▶ _Exercise description_
Where does the string "computer" appear in the records? Copy each line that holds it.

--- Data for analysis Enclosed Below ---

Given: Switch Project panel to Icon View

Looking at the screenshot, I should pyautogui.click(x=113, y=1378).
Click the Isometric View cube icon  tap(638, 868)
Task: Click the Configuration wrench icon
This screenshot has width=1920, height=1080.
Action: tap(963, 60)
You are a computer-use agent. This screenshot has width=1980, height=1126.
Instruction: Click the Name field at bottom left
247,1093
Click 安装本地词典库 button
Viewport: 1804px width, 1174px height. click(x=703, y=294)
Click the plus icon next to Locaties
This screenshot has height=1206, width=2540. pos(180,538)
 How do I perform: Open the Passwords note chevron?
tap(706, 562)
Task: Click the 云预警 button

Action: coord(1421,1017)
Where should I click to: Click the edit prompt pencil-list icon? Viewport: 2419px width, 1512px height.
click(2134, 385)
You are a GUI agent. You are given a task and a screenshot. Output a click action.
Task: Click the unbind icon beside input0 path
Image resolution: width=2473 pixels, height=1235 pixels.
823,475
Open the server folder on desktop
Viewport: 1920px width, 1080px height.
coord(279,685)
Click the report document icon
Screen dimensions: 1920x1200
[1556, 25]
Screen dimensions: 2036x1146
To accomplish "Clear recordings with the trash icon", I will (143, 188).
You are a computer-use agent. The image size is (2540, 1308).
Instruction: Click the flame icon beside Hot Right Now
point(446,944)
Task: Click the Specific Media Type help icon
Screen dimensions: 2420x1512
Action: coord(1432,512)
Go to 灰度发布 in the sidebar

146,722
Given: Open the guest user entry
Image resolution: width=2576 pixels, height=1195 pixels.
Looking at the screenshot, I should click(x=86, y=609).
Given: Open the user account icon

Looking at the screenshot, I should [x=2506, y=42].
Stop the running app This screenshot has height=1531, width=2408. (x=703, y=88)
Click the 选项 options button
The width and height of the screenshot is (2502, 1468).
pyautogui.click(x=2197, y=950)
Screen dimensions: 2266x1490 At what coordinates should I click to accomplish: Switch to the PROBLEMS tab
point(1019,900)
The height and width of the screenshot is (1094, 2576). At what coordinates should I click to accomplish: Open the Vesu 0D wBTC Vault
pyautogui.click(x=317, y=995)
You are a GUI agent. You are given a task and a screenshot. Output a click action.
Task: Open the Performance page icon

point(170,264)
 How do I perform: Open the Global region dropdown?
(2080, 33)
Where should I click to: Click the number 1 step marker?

--- End of Enclosed Data for analysis ---

▶ _Result_
You are a computer-use agent. This screenshot has width=1980, height=1126.
You are a computer-use agent. The image size is (2540, 1308).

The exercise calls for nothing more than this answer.